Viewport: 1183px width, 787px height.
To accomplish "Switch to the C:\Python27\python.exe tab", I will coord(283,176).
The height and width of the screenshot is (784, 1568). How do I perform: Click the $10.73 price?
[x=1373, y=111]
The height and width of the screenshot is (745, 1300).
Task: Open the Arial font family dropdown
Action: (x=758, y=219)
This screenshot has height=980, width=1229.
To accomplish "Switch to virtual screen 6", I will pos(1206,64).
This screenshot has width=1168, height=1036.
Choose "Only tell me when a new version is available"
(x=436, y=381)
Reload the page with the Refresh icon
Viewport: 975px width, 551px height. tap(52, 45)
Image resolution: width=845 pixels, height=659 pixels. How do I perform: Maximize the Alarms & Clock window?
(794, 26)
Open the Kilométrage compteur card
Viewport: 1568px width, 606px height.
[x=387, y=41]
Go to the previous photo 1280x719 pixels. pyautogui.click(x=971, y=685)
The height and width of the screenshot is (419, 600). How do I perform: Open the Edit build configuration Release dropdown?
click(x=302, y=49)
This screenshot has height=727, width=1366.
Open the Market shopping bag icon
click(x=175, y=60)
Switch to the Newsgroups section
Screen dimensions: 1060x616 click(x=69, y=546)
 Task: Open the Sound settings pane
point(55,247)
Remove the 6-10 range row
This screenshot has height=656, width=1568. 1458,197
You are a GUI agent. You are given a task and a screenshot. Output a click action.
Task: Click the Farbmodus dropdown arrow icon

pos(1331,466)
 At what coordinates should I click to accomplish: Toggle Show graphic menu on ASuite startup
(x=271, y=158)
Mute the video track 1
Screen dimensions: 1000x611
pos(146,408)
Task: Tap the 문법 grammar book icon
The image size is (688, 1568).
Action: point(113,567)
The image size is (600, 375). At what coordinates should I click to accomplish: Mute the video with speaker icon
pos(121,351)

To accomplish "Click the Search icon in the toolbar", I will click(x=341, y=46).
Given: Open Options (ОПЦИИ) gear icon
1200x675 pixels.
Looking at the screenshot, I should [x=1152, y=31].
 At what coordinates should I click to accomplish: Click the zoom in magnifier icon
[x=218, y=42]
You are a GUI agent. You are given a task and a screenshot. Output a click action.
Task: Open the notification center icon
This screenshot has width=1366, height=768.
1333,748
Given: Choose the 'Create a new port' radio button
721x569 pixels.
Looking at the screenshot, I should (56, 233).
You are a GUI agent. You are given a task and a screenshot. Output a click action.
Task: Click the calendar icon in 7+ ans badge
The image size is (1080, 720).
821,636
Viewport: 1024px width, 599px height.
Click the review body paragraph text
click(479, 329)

•••

Exercise directions: Print exactly the lines of the listing above starting at the line containing "This screenshot has height=727, width=1366." and ending at the line containing "Given: Open Options (ОПЦИИ) gear icon", both included.

Exercise response:
This screenshot has height=727, width=1366.
Open the Market shopping bag icon
click(x=175, y=60)
Switch to the Newsgroups section
Screen dimensions: 1060x616 click(x=69, y=546)
 Task: Open the Sound settings pane
point(55,247)
Remove the 6-10 range row
This screenshot has height=656, width=1568. 1458,197
You are a GUI agent. You are given a task and a screenshot. Output a click action.
Task: Click the Farbmodus dropdown arrow icon

pos(1331,466)
 At what coordinates should I click to accomplish: Toggle Show graphic menu on ASuite startup
(x=271, y=158)
Mute the video track 1
Screen dimensions: 1000x611
pos(146,408)
Task: Tap the 문법 grammar book icon
The image size is (688, 1568).
Action: point(113,567)
The image size is (600, 375). At what coordinates should I click to accomplish: Mute the video with speaker icon
pos(121,351)

To accomplish "Click the Search icon in the toolbar", I will click(x=341, y=46).
Given: Open Options (ОПЦИИ) gear icon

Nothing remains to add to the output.